Luego me dijo: —“Tengo miedo de encontrarme en la mirada de un hombre”. Callé. Sus palabras iniciaron un eco en la cueva inmensa de la memoria y la voluntad. Desde hacía seis meses había descubierto en mi piel las escamas agrestes de una verdad húmeda y anfibia. Algo habitaba en la profundidad del ser, algo se había instalado ahí desde la niñez y había crecido conmigo. Con señales absolutas y sutiles salía, atacaba y luego se sumergía de nuevo en la máscara humana que nos vamos delineando a lo largo de la vida.
—¿Qué hay
detrás de la melancolía? —, preguntó.
—Una fotografía, una sonrisa —, respondí espontáneamente. Luego de lo
bonito, aparecen las sombras, los fantasmas violentos. Grité tantas veces hasta
desconocerme la voz. Quise a la fuerza, con dolor exquisito, angustiante, hasta
la herida que se zambulle por décadas en la mirada. —Nunca pensé que podría
apropiarme del cuerpo, de la identidad de otra persona—, le dije tiernamente
después de uno de los episodios tormentosos por el que le había pedido perdón y
jurado que no volvería a suceder. Su silencio lo inundó todo.
Drenar una
vida es posible con ¿egoísmo?, ¿altanería?, ¿indiferencia? Definitivamente se
puede con ceguera apremiante y escurridiza. No me había percatado de que me
estaba convirtiendo en otra cosa, en una especie de existencia ancestral que
destruye la naturaleza, esa maldad que se moldea en los seres humanos.
La bondad y
la maldad distribuidas en partes iguales se configuran y se acompañan, se
deberían de construir al mismo tiempo, pero eso no pasa la mayoría de las
veces. Yo, que defendía la vida, a la mujer y su libertad, erigía ataúdes de
piedra en mi sala. Llevaba una pala atada a la espalda, siempre dispuesta a
enterrar lo torturado con mis propias manos.
Cuánto
permitimos. Los quejidos. Los insultos. Los escándalos ominosos. El miedo en la
mirada ajena. Recorrí su cuerpo con trazos seguros, infames. Nos penetramos con
sadismo, ¿pasa todo el tiempo traspasar los límites del placer y hacerlo cruel?

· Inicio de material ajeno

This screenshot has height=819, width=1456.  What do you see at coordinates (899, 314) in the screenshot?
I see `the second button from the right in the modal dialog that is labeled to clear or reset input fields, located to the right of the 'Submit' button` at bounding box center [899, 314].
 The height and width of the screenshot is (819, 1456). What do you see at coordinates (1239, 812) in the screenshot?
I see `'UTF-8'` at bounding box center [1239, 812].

Solo sé que mezclamos todos nuestros vacíos con la dulce acidez grana.
Compartimos fetichismos ingenuos, guardados, reprimidos. Nos convertimos en
objetos, en necesidades. Las reconciliaciones, los besos y el sexo esconden por
momentos las frustraciones de no encontrar puntos de encuentro, de no admitir
que no eran tantos, que quizá no existieron.
Omitimos la
desgracia: dos seres que decían que se amaban lo que hacían era humillarse en
ese camino que aprendieron a andar desnudos y descalzos. Les dijeron que era
amor y se lo creyeron, y luego se dieron cuenta de que era muchas cosas, con
salpicaduras de intentos de amor, y un día despertaron del profundo sopor en
que los sumía ese tosco sendero. Respirando fango, quedaban tendidos, perdidos,
disociados de sí mismos.
—Te voy a
amar, no importa con quién estés o dónde estemos—, dije por teléfono. Ella, que
llamaba, había huido tantas veces, como aquellas lágrimas que brotaban mil
veces de mí.
La amaba,
quise enterrarla rogándole que no muriera. Inconsistencias que se experimentan
cuando se consiente el dolor, la angustia, la fuerza que rompe, que desquebraja
a la persona que calentaba el lado izquierdo de mi cama.
Uno de los
machetazos marcaron a Yolanda con una cicatriz que le atraviesa en horizontal
el rostro por encima de las mejillas y el tabique. Ricardo fue condenado a 20
años de cárcel. Es posible que diga que no ha dejado de amar a Yolanda.
*Este cuento
pertenece a la sección Obituarios, del libro aún no impreso Caer, de Diana Vásquez Reyna.